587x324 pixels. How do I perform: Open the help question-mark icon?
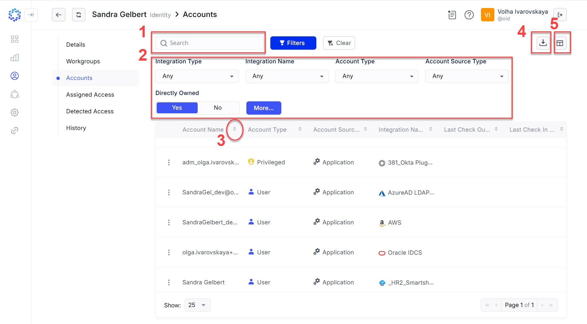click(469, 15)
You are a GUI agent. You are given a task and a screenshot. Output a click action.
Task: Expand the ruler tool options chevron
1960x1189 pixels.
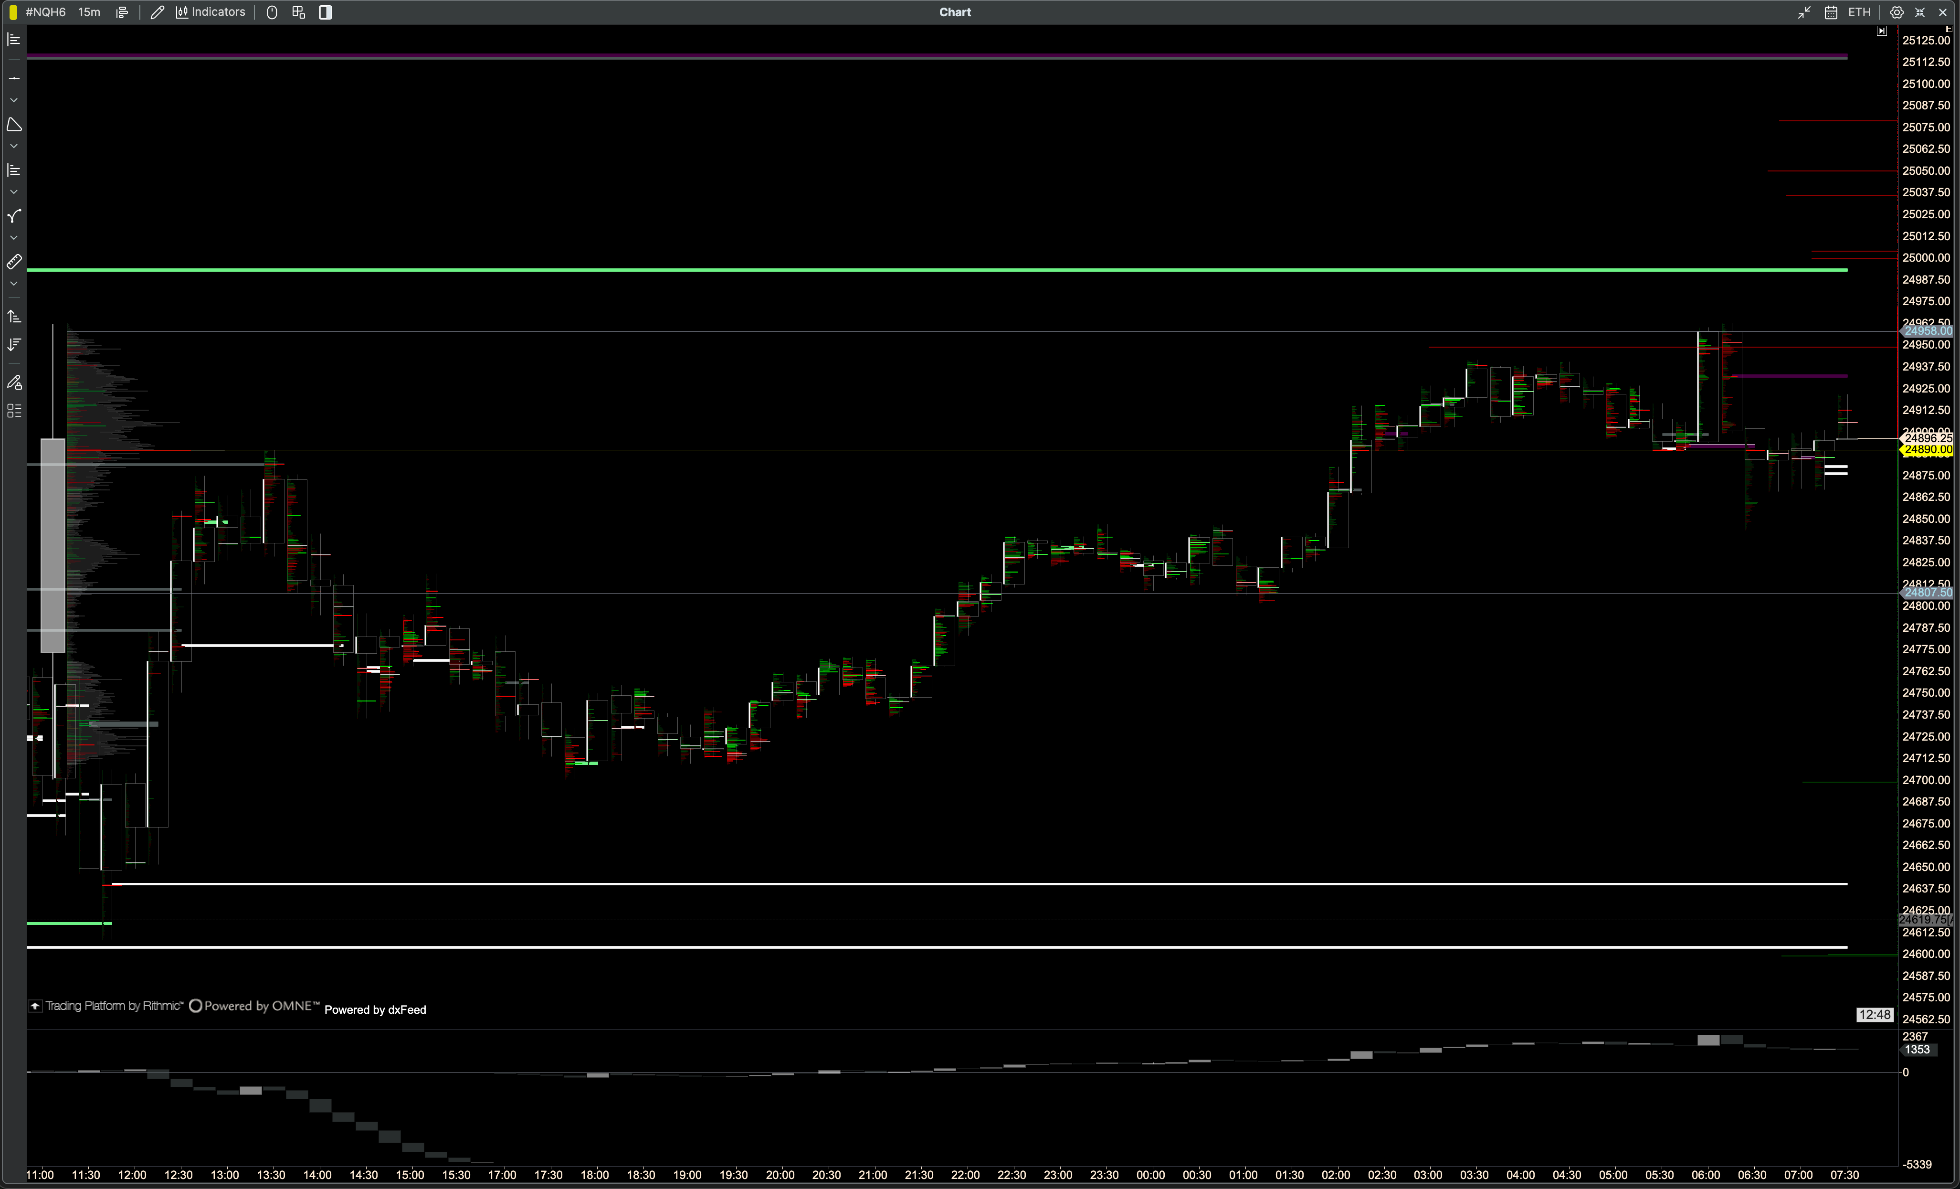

● **TASK DIRECTIONS**
Set down the records exactly, without the pictures.

● **RESULT BELOW**
587x324 pixels. How do I perform: Open the help question-mark icon?
click(469, 15)
You are a GUI agent. You are given a task and a screenshot. Output a click action.
Task: Expand the ruler tool options chevron
1960x1189 pixels.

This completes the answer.